* _YOUR INSTRUCTIONS_
Keep only the lines of the data below that contain "computer", and copy them.
______________________________
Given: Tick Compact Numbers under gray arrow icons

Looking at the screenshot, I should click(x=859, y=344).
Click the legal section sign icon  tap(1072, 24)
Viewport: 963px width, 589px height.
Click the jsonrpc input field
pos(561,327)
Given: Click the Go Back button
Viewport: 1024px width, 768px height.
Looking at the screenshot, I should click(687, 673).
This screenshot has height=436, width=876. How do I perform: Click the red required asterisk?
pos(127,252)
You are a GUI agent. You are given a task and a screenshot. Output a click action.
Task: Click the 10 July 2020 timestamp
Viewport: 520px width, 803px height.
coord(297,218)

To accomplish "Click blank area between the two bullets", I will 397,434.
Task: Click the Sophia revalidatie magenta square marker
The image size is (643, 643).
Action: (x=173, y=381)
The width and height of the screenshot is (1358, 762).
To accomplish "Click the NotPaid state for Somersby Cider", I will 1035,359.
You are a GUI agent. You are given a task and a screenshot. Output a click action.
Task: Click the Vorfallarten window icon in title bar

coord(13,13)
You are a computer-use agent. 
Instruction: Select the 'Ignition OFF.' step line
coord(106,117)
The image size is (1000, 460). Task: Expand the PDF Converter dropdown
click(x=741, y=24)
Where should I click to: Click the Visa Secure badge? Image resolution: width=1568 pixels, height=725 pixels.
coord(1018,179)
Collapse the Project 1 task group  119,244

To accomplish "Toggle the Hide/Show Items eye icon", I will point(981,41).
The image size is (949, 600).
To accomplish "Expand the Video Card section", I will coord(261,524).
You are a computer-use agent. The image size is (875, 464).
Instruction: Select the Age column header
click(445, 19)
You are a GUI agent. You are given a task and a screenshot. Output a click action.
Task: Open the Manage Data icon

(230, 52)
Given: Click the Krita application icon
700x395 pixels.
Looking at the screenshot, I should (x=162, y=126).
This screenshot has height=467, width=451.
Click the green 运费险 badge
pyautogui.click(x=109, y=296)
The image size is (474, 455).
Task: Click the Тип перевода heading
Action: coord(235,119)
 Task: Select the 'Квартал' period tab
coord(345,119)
______________________________
* _RESULT OF THE EXERCISE_
You are a computer-use agent. 
You are a computer-use agent. The image size is (875, 464).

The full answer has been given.